Advertisement

John Burroughs students learn about climate change from Al Gore documentary

The John Burroughs High School Film Club watched the Al Gore movie "An Inconvenient Sequel" and participated in a live Q&A with the former vice president at the school's auditorium in Burbank on Thursday, Oct. 26, 2017.
(Raul Roa / Staff Photographer)
Share

About 30 students from John Burroughs High School remained after school on Thursday to learn about what they could do to help save the planet.

The film club at Burroughs High hosted a screening of “An Inconvenient Sequel: Truth to Power,” the sequel to former Vice President Al Gore’s first documentary, “An Inconvenient Truth,” in the school’s auditorium.

Principal Deborah Madrigal said about 13 classes initially attended the screening, which began toward the end of the school day, but many students left when the school day came to an end.

However, she was impressed to see so many students choose to stay and finish watching the film, as well as watch a live-stream question-and-answer session with Gore afterward.

Madrigal said it’s important to start exposing high school students to national topics such as climate change to encourage them to talk about and find solutions to those issues.

“Part of high school is about learning to become adults and to have these kinds of conversations where things can be discussed instead of having arguments,” Madrigal said. “The issues brought up in this movie and the different things that the students are talking about help to teach them the process of change and the process of discovering other people’s ideas.”
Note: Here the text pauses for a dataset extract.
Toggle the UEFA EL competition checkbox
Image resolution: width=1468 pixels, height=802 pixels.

Savannah Spatafora, a senior at Burroughs High as well as founder and president of the film club, said she got the idea to host a screening at the school from her counselor, whose husband works for Participant Media, the company that produced Gore’s documentaries.

Spatafora said the nationwide screening and live question-and-answer session with Gore predominantly involved college campuses throughout the country, but she said John Burroughs was just one of a handful of high schools in the nation that participated.
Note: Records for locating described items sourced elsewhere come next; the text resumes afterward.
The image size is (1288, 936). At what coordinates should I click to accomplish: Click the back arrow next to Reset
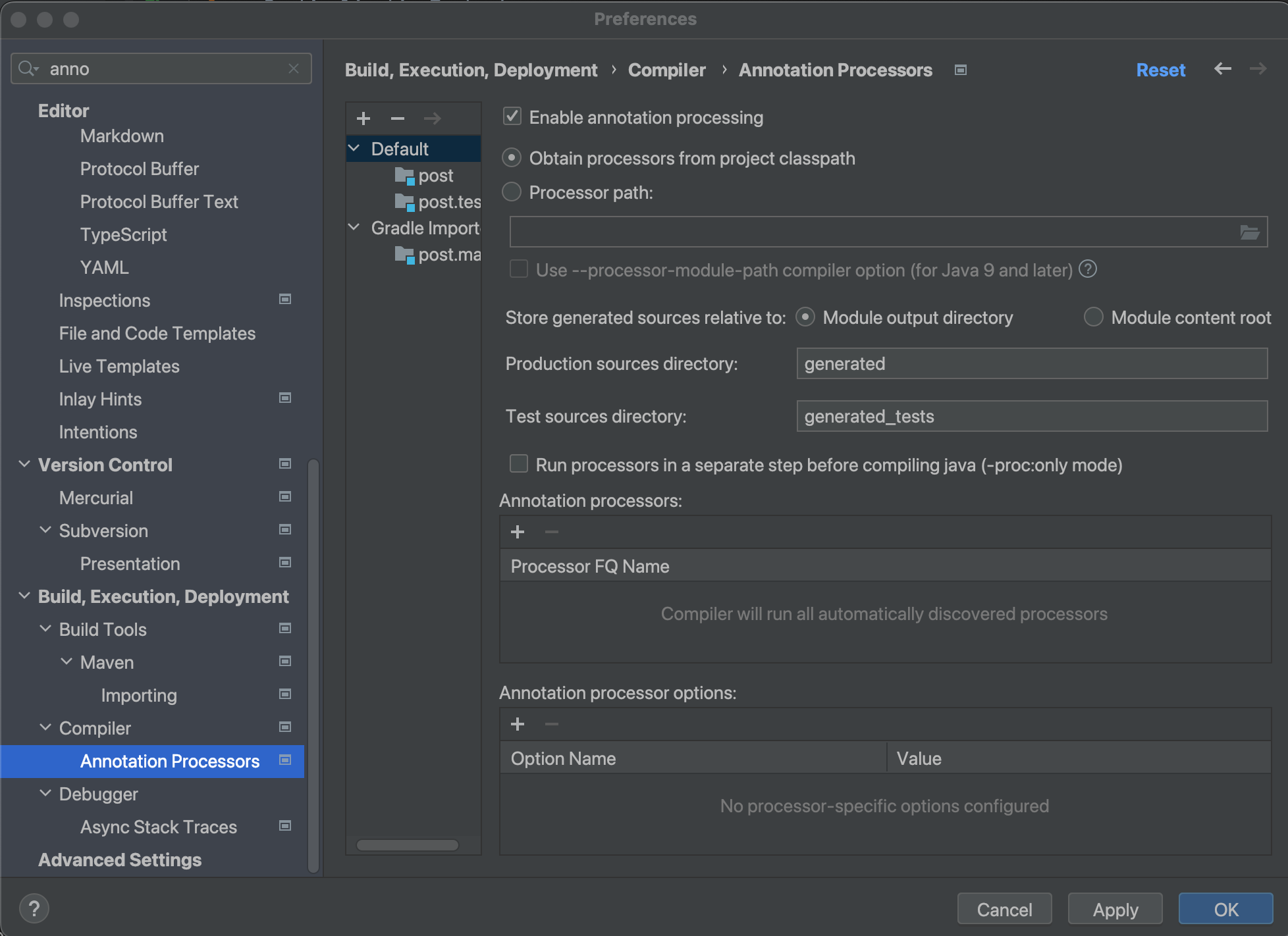[1223, 69]
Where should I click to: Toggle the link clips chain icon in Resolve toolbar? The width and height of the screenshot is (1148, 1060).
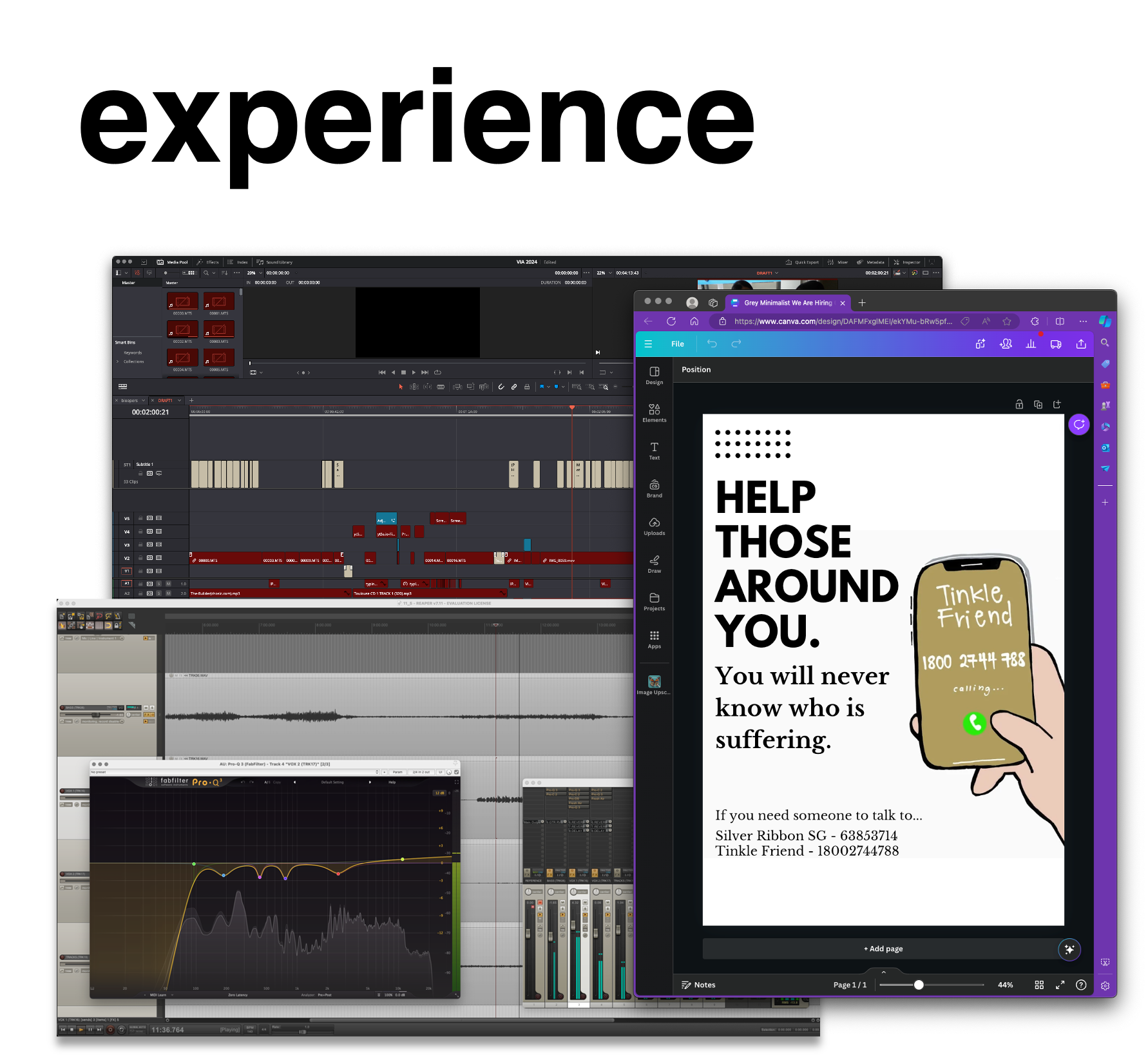pos(514,387)
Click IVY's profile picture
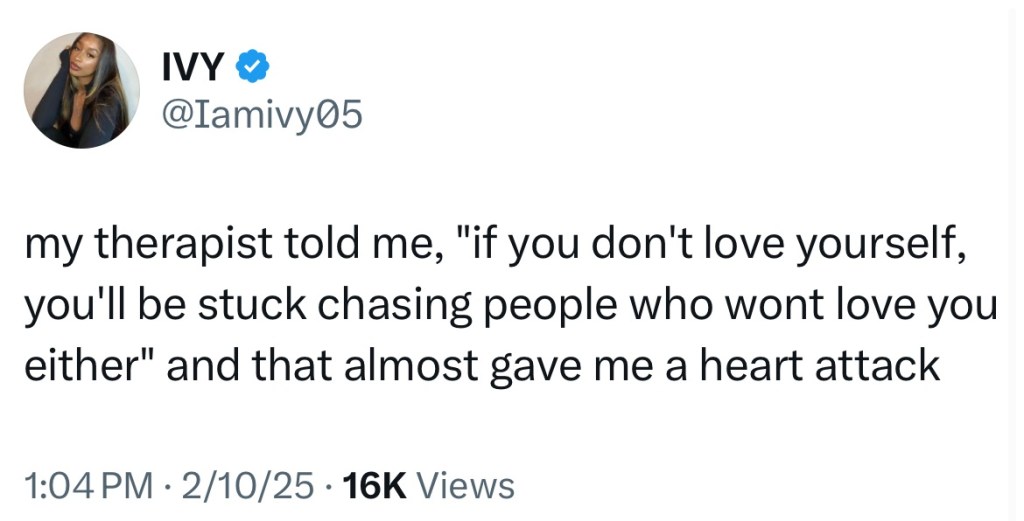This screenshot has height=521, width=1024. click(82, 90)
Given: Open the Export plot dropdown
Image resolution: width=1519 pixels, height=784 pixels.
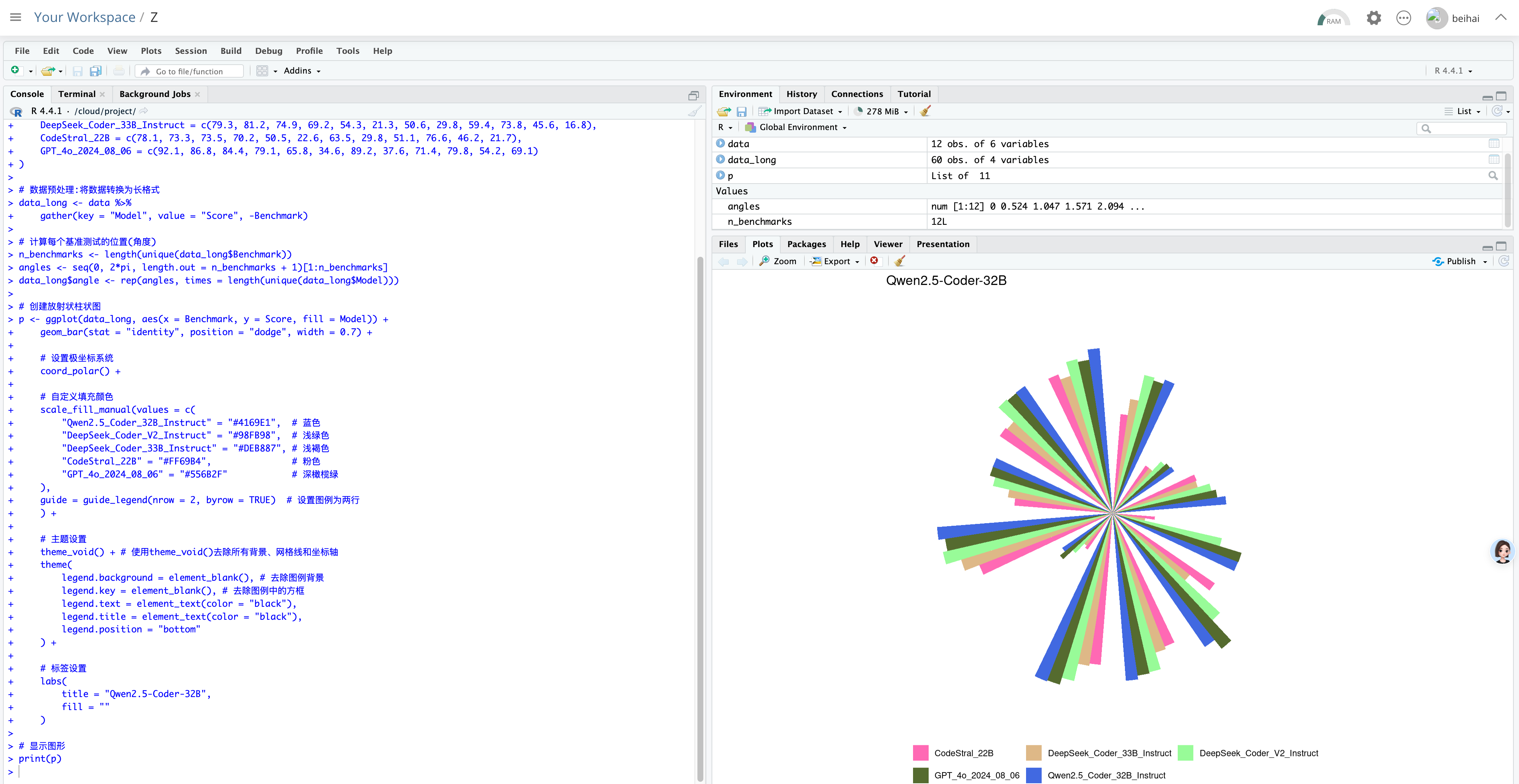Looking at the screenshot, I should (836, 261).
“Our generation, kids younger than us and those in college are the most important people to realize that this is important,” Spatafora said. “The film says that we have to make the world better for our children, but we are the children, so this is our world. It’s so important for us to be passionate about things.”

Sophomore Jaden Gerard said she wished more students had attended and stayed for the documentary because she thinks it was something everyone could have benefited from.

Jaden said she didn’t see Gore’s first documentary, which won an Academy Award for Best Documentary Feature, but she still was moved by the message the former vice president was making about climate change.

“I really liked how they told the story of not just why it’s so important, but how some people, like politicians, are making a difference,” Jaden said. “We need to slowly but surely ensure the safety of our world.”